1. Con ordinanza in data 22.6.2012 il Tribunale di Lecce, costituito ex art. 310 cod. proc. pen., ha rigettato l’appello proposto da A.P. avverso il provvedimento con il quale il Gip della stessa sede il 31.5.2012 aveva disatteso l’istanza di scarcerazione per decorrenza dei termini di fase della misura cautelare allo stesso applicata, ai sensi dell’art. 297 comma 3 cod. proc. pen..
In specie, si ha riguardo alla misura cautelare degli arresti domiciliari applicata con ordinanza emessa il 24.4.2012 (eseguita il 14.5.2012) al P. per più delitti di cui all’art. 73 d.P.R. n. 309 del 1990, commessi tra il (omissis).
Ad avviso dell’istante, detta misura custodiale doveva essere dichiarata inefficace, ai sensi degli artt. 297 comma 3 e 303 cod. proc. pen., ricorrendo i presupposti della c.d. contestazione a catena, essendo stato tratto in arresto in flagranza del reato di cui all’art. 73 d.P.R. n. 309 del 1990 (per avere detenuto a fini di spaccio gr. 7 di eroina), fatto per il quale era rimasto detenuto ininterrottamente dal momento dell’arresto, del (omissis), al 19.6.2010, data della irrevocabilità della sentenza di patteggiamento, e successivamente in espiazione di pena.
Il tribunale riteneva infondata la prospettazione difensiva – secondo la quale i due provvedimenti restrittivi sono stati emessi nello stesso procedimento, essendo l’arresto in flagranza del (omissis) conseguenza delle attività investigative già in corso e successivamente poste a fondamento del secondo titolo cautelare – rilevando che si tratta di episodi diversi ed oggetto di procedimenti diversi. Condividendo, poi, quanto affermato nel provvedimento impugnato, il tribunale ribadiva che, pur sussistendo i presupposti della anteriorità cronologica dei fatti contestati con la seconda ordinanza cautelare rispetto al momento in cui era stato emesso il primo titolo restrittivo, nonché, della connessione qualificata tra i fatti oggetto dei due distinti titoli cautelari, tuttavia, non poteva ravvisarsi il requisito della “desumibilità” dei fatti contestati con la seconda ordinanza dagli atti del procedimento posti a fondamento della prima misura cautelare.

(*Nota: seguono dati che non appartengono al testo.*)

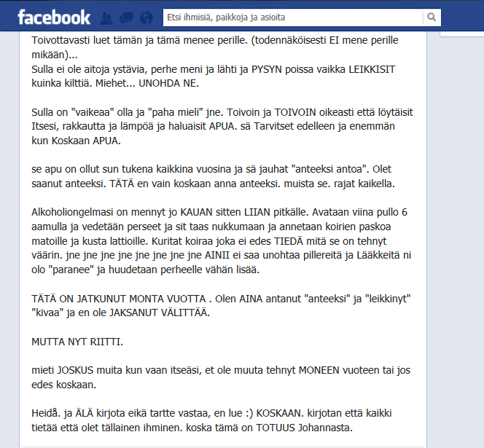The width and height of the screenshot is (484, 448).
Task: Click the sentence starting 'Sulla ei ole aitoja'
Action: tap(214, 76)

Il giudice dell’appello riteneva non condivisibile l’impostazione difensiva secondo la quale la desumibilità dagli atti poteva affermarsi alla luce del contenuto della seconda ordinanza, emessa il 24.4.2012, nella quale si fa espresso riferimento al delitto di detenzione illecita di eroina commesso dal P. il (omissis), atteso che tale verifica non può che essere effettuata con riferimento al bagaglio di conoscenze, tratto ovviamente dagli atti a disposizione, che il pubblico ministero prima ed il gip poi avevano a disposizione al momento in cui era stato disposto il giudizio immediato nei confronti del P. per il reato commesso (omissis). Rilevava, quindi, che non poteva ritenersi sufficiente al fine di dimostrare la desumibilità il mero richiamo operato nella seconda ordinanza all’episodio delittuoso accertato il (omissis), né la circostanza dedotta dalla difesa che le intercettazioni effettuate in relazione agli episodi delittuosi di cui alla seconda ordinanza erano, evidentemente, precedenti al fatto oggetto della prima ordinanza custodiale. Infatti, non risulta affatto dimostrato dall’istante – che ha l’onere di allegare le ragioni a sostegno della richiesta – se, quando e in che forma il pubblico ministero ne sia venuto a conoscenza nell’ambito del procedimento relativo all’arresto del (omissis) e concluso con la sentenza di patteggiamento relativa a quel singolo fatto emessa in data (…). Del resto, il pubblico ministero ha affermato che i risultati dell’attività di intercettazione relativa ai fatti oggetto della seconda ordinanza cautelare (fatto del febbraio-marzo 2010) sono stati comunicati in data successiva al giugno 2010. Tale assunto non è stato confutato dalla difesa, se non sulla base di petizioni di principio; né appare sconfessato dall’esame della documentazione agli atti dalla quale non risulta che all’autorità giudiziaria siano stati consegnati da parte della polizia giudiziaria, prima del rinvio a giudizio del P. in relazione al procedimento per il fatto accertato il (omissis), i testi integrali delle intercettazioni effettuate tra il 12 febbraio ed il 6 marzo 2010.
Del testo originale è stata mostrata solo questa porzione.